Some users do prefer the more squarish format for apps and magazines, to be fair. So if you are in that camp, Samsung’s new tablet should make you happier than I am.
What I do like is the MicroSD card slot. Supporting cards up to 128GB, it easily complements the 32GB of storage onboard. You’ll need the extra capacity if you’re bringing movies and songs with you.
Chances are you’d be plugging in earphones on your trips, but if you have to depend on the speakers, they are at least in a pair at the bottom of the tablet, instead of a singular afterthought.
The sound is nothing to write home about, but they do their job when called upon, say, if you just want to pipe some music while lounging at a resort pool.
Speaking of which, the tablet isn’t waterproof. That’s a pity, considering Sony’s Xperia Z4 does. Samsung’s own Galaxy S7 phones also offer that feature, which means you can even read up on news while hanging out in the pool.
Another thing you have to watch out for is battery life. The 5,870mAh power pack on the 9.7-inch version isn’t too shabby, but if you leave the tablet on without plugging it in for a day or more, you’re going to run out of juice pretty fast.

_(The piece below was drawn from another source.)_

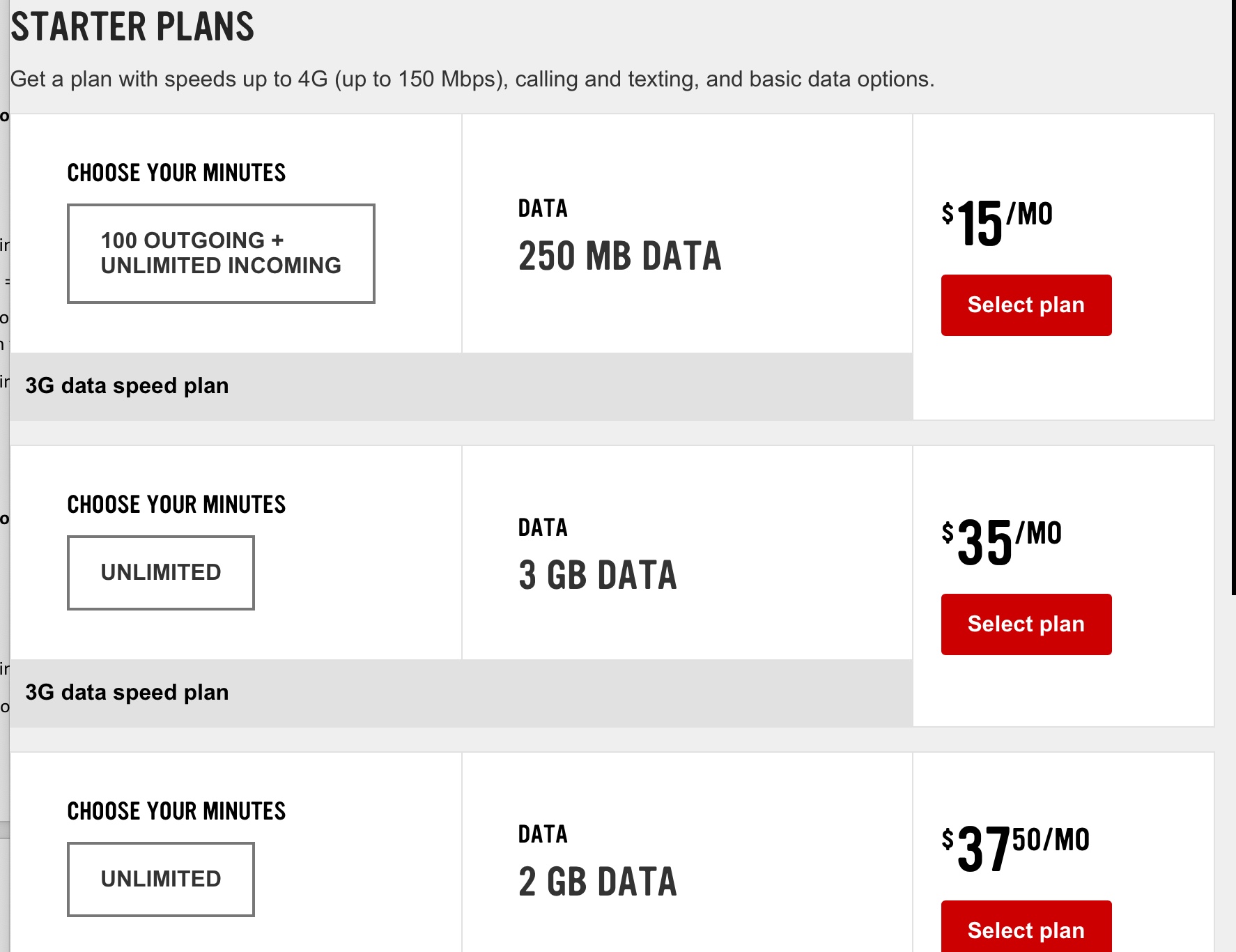Screen dimensions: 1236x952
Task: Pick 100 Outgoing + Unlimited Incoming minutes option
Action: click(221, 254)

That’s the trade-off for having a really portable tablet, I guess. That 386-gram weight with the 9.7-inch, 4G+ version that I have is as light as it gets today.
There is talk that Samsung could launch a new upgraded tablet – possibly a Galaxy Tab S3 – in September at the IFA electronics show in Berlin, where it traditionally unveiled new flagship tablets in the past.
That’s good if you can wait, of course. For now, the Galaxy Tab S2 (2016) is appealing, especially because of its competitive price. While not perfect, it is attractive.
There’s no reason for those who own last year’s version to upgrade, but for folks seeking a new tablet, it is definitely worth checking out.